Prenatal ethanol exposure delays the onset of spermatogenesis in the rat

Abstract

Background: During late prenatal and early postnatal life, the reproductive system in males undergoes an extensive series of physiological and morphological changes. Prenatal ethanol (EtOH) exposure has marked effects on the development of the reproductive system, with long-term effects on function in adulthood. The present study tested the hypothesis that prenatal EtOH exposure will delay the onset of spermatogenesis.

Methods: Development of the seminiferous tubules and the onset of spermatogenesis were examined utilizing a rat model of fetal alcohol spectrum disorder (FASD). Male offspring from ad libitum-fed control (C), pair-fed (PF), and EtOH-fed (prenatal alcohol exposure [PAE]) dams were terminated on postnatal (PN) days 5, 15, 18, 20, 25, 35, 45, and 55, to investigate morphological changes through morphometric analysis of the testes from early neonatal life through young adulthood.

Results: PAE males had lower relative (adjusted for body weight) testis weights compared with PF and/or C males from PN15 through puberty (PN45). In addition, fewer gonocytes (primordial germ cells) were located on the basal lamina on PN5, while more of those touching the basal lamina were dividing in PAE compared with PF and C males, suggesting delayed cell division and migration processes. As well, the percentage of tubules with open lumena was lower in PAE compared with PF and C males on PN18 and 20, and PAE males had fewer primary spermatocytes per tubule on PN18 and round spermatids per tubule on PN25 compared with C males.
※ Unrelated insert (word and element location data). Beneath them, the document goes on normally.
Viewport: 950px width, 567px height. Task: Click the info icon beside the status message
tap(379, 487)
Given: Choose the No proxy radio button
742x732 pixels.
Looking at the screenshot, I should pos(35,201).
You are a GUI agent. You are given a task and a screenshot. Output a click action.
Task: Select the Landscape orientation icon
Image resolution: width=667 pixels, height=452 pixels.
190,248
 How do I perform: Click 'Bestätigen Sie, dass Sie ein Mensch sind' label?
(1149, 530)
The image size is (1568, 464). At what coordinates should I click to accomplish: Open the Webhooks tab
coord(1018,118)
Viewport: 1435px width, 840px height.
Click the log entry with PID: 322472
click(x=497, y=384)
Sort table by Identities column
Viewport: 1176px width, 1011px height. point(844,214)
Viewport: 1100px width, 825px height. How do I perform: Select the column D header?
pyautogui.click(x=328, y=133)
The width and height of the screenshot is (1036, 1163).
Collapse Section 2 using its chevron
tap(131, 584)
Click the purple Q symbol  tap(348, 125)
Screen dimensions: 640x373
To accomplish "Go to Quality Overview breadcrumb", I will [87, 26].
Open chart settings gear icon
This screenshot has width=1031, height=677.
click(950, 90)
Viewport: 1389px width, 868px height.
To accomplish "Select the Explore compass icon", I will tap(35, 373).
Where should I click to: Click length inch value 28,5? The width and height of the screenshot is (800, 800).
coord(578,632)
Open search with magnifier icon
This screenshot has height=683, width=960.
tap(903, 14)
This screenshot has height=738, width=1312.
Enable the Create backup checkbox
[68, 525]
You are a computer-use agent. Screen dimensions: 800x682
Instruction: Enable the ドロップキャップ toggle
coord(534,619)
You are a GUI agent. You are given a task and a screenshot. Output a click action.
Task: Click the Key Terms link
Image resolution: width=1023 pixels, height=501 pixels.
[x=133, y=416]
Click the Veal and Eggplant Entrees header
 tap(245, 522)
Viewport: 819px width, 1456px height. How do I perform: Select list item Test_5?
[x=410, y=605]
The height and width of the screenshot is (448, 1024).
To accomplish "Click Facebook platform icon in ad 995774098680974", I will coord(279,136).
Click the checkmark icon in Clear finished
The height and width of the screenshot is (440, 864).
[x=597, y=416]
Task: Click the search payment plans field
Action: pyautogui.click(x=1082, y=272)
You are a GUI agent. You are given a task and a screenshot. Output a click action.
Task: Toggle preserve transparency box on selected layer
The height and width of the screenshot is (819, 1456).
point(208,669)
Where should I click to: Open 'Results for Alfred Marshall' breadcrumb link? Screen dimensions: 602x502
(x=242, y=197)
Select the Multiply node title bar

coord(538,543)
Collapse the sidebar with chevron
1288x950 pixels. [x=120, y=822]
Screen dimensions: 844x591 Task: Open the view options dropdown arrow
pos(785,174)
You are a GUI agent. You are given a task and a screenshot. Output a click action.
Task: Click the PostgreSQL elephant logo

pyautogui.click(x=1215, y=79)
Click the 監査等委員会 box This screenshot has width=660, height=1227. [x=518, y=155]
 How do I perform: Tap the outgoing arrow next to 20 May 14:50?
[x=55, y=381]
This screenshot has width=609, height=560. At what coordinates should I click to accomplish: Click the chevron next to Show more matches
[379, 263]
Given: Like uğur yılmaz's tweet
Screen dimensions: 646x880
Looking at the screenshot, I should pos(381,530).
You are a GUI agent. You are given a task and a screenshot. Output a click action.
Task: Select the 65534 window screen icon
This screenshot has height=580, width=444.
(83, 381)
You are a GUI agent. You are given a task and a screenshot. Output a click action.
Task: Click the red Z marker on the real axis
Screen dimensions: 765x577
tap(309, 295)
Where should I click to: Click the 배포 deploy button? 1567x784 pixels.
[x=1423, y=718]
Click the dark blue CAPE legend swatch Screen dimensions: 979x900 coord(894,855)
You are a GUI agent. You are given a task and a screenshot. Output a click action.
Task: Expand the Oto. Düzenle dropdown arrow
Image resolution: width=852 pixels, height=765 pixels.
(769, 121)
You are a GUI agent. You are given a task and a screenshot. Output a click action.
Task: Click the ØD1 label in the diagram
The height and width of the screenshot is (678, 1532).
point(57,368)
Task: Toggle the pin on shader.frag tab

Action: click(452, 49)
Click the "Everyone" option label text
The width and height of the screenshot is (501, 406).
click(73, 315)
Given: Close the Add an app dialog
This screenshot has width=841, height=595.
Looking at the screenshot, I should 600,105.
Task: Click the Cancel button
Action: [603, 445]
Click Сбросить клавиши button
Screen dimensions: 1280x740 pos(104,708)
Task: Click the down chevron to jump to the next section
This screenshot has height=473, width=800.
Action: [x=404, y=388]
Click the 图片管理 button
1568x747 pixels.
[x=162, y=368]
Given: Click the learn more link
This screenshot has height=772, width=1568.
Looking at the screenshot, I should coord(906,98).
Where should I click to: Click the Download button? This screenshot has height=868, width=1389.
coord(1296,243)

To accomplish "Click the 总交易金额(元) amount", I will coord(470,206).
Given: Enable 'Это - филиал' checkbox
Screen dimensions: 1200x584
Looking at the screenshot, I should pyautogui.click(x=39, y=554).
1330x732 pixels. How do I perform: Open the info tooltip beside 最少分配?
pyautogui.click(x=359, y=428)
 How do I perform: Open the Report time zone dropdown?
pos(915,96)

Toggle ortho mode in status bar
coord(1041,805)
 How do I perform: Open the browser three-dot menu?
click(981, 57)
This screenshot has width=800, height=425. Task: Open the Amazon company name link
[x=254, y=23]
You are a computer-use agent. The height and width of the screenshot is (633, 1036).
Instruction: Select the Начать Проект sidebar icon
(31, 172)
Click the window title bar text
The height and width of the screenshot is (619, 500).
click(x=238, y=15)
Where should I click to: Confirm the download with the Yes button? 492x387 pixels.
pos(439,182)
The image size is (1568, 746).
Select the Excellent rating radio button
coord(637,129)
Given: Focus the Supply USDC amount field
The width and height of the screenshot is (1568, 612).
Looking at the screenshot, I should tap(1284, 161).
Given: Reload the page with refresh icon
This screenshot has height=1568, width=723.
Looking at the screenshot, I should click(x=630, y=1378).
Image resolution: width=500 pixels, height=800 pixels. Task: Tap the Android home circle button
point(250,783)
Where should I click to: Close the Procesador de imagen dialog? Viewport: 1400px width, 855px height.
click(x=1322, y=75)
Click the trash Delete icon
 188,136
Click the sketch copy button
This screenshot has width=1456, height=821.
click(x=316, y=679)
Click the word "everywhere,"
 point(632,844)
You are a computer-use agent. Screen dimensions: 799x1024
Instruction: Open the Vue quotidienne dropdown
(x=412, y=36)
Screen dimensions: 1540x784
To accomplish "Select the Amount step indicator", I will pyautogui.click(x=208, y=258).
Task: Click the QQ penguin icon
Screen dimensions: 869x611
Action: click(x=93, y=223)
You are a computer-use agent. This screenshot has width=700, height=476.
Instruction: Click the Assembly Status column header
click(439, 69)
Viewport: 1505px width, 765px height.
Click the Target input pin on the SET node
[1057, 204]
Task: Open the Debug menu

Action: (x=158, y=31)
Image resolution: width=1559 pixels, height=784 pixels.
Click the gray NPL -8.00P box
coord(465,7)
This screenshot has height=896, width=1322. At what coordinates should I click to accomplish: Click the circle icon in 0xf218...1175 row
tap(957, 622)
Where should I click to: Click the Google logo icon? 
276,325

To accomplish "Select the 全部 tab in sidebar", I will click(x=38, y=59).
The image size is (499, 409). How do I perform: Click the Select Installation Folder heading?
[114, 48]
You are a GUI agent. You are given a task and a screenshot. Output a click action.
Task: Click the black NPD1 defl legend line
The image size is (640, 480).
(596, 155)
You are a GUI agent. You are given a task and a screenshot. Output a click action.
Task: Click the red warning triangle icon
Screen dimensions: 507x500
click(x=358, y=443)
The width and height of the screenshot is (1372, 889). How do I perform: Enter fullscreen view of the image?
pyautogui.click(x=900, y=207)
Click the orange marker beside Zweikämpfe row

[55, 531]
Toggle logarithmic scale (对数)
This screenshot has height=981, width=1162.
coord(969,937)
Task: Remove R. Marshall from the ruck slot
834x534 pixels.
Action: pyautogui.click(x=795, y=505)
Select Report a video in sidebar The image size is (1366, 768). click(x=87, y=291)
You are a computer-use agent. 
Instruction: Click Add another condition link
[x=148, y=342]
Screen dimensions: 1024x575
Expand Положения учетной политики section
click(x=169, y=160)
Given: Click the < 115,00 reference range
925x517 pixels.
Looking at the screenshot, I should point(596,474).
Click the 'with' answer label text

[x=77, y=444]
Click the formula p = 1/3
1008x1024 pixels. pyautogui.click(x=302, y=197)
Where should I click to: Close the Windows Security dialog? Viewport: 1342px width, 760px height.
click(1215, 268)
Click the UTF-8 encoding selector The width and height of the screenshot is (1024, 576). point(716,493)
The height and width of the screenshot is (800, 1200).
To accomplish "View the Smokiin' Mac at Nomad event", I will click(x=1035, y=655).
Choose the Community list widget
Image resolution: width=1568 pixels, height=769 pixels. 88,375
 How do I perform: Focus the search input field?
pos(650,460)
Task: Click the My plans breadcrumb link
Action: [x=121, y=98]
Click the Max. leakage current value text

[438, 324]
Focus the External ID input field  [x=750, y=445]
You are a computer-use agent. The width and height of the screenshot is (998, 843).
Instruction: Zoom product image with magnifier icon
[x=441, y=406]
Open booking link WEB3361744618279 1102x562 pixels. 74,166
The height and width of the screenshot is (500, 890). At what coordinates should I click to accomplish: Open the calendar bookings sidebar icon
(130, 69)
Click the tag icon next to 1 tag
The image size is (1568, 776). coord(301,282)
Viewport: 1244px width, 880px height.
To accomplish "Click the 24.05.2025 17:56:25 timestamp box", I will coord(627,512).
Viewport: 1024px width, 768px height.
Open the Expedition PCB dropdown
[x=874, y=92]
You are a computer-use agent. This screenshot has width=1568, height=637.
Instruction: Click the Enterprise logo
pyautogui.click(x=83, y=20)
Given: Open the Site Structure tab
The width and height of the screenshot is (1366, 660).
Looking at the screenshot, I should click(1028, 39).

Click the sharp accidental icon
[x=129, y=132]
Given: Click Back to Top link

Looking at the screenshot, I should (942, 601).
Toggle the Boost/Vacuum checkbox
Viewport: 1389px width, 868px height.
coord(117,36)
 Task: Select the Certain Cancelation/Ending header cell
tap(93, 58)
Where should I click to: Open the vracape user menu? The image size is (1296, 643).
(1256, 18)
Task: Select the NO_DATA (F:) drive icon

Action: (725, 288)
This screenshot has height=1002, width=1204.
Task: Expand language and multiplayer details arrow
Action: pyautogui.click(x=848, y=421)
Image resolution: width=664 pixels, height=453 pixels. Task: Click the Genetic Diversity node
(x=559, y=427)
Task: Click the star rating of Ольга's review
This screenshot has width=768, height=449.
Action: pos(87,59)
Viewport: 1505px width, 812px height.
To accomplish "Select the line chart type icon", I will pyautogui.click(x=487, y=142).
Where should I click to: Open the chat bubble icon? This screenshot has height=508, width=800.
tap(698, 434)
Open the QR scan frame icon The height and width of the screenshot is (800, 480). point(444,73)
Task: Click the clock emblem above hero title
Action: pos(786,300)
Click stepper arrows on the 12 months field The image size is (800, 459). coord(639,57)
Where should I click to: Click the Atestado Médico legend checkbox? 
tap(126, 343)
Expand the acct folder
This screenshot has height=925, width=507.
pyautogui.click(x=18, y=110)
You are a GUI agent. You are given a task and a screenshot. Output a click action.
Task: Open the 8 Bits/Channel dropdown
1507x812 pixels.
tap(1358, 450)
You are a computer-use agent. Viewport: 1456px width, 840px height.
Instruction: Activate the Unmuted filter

Finally, the percentage of tubules at stages VII and VIII, when mature spermatids move to the apex of the epithelium and are released, was lower in PAE compared with PF and/or C males in young adulthood (PN55).

Conclusions: Maternal EtOH consumption appears to delay both reproductive development and the onset of spermatogenesis in male offspring, with effects persisting at least until young adulthood.

Keywords: Fetal Alcohol Spectrum Disorder; Prenatal Ethanol Exposure; Reproductive Development; Spermatogenesis.

Figure 1

A. Gonocyte location in C (a), PF (b) and PAE (c) males at PN5 (N=6 for each prenatal treatment group). Scale bar = 50 µm Arrowhead points to gonocytes (touching the basal lamina in PF and C groups); B. Gonocyte proliferation status in C (a), PF (b) and PAE (c) males at PN5 (N=6 for each prenatal treatment group). Scale bar = 20 µm. Arrowhead points to dividing gonocytes (attached to the basal lamina in PAE, and located in the center in PF and C, males).

Figure 2

Seminiferous tubules with open lumena in C (a), PF (b) and PAE (c) males on PN18 (upper panel) and PN20 (lower panel) (N=6 for each prenatal treatment group at each age). Scale bar = 100 µm.

Figure 3

Primary spermatocytes on PN18 (upper panel) and round spermatids on PN25 (lower panel) in C (a), PF (b) and PAE (c) males (N=6 for each prenatal treatment group at each age). Scale bar = 50 µm. Upper panel: Arrow points to spermatogonia (in PAE males) that do not have condensed chromatin. Arrowhead points to primary spermatocytes (in PF and C males) that have condensed chromatin. Lower panel: Arrowhead points to round spermatids.

Figure 4

Junction complexes between Sertoli cells in the testes of C (a), PF (b) and PAE (c) males at PN18. Each of these low magnification images is a collage of two images joined at the thin white line. Junction complexes are identified by the presence of ectoplasmic specializations consisting of a layer of actin filaments (asterisks in insets) sandwiched between the plasma membrane and cisternae of endoplasmic reticulum (ER, in insets). Adhesion junctions often contain tight junctions identified by membrane “kisses” (arrowheads in insets) and gap junctions. When present, Junction complexes in the testes of PAE rats are situated near the center of the solid tubules and are short [arrow in (c)]. Junction complexes in C (a) and PF (b) males are numerous and form long linear tracts (arrows) near the middle of the developing epithelium, which now surrounds a lumen. Although membranes ‘kisses’ are occasionally observed within the Junction complexes in PAE rats, numerous tight junctions are obvious in PF and C rats. Scale bar = 1.0 µm. Scale bar in inset = 0.1 µm.